◆ Directions:
1) Answer the following from the John Scott biography, labeling each answer (a), (b), (c) to match.
(a) In which Auckland suburb was Scott born?
(b) In which department at the University of Birmingham did he carry out research?
(c) Who was his doctoral advisor?
2) For each statement below, say yes or no according to the John Scott biography, and quote the words that decide it. Label your answers (a), (b), (c).
(a) Scott spent five years at the University of Otago.
(b) Scott spent six months at the Postgraduate Medical School of London.
(c) Scott's MD thesis dealt with serum β lipoproteins.
3) Transcribe a section of the John Scott biography. Begin at the words "- Born: Philip" and stop after the words "medical researcher (1931–2015)".
___ Given passage ___
- Born: Philip John Scott 26 June 1931 Auckland, New Zealand
- Died: 20 October 2015 (aged 84) Auckland, New Zealand
- Education: University of Otago University of Birmingham
- Scientific career
- Fields: Medicine
- Workplaces: University of Otago University of Auckland Middlemore Hospital
- Thesis: Studies on serum β lipoproteins in health and disease (1962)
- Doctoral advisor: John Squire

= John Scott (medical researcher) =

New Zealand medical researcher (1931–2015)

Sir Philip John Scott (26 June 1931 – 20 October 2015) was a New Zealand medical researcher and administrator.

==Early life and family==
Scott was born in the Auckland suburb of Mount Eden in 1931, to Doris Annie (née Ruddock) and Horace McDonald Scott, but grew up in Palmerston North. He studied at Auckland University College for one year before spending five years at the University of Otago, from where he graduated BMedSc in 1953 and MB ChB in 1955.

==Medical career==
After a period of hospital work in Auckland, as well as six months in general practice, Scott travelled to the United Kingdom. He spent nine months at the Postgraduate Medical School of London at Hammersmith Hospital, where he was awarded Membership of the Royal College of Physicians. He then undertook research in the Department of Experimental Pathology at the University of Birmingham, and graduated MD in 1962. His thesis was titled Studies on serum β lipoproteins in health and disease.
___ Raw data ___
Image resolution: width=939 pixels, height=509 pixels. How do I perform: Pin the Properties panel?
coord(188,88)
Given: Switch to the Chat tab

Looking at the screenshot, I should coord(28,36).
___
◆ Outputs for the tasks:
1)
(a) Mount Eden
(b) The Department of Experimental Pathology
(c) John Squire

2)
(a) Yes: "spending five years at the University of Otago"
(b) No: "He spent nine months at the Postgraduate Medical School of London"
(c) Yes: "His thesis was titled Studies on serum β lipoproteins in health and disease."

3)
- Born: Philip John Scott 26 June 1931 Auckland, New Zealand
- Died: 20 October 2015 (aged 84) Auckland, New Zealand
- Education: University of Otago University of Birmingham
- Scientific career
- Fields: Medicine
- Workplaces: University of Otago University of Auckland Middlemore Hospital
- Thesis: Studies on serum β lipoproteins in health and disease (1962)
- Doctoral advisor: John Squire

= John Scott (medical researcher) =

New Zealand medical researcher (1931–2015)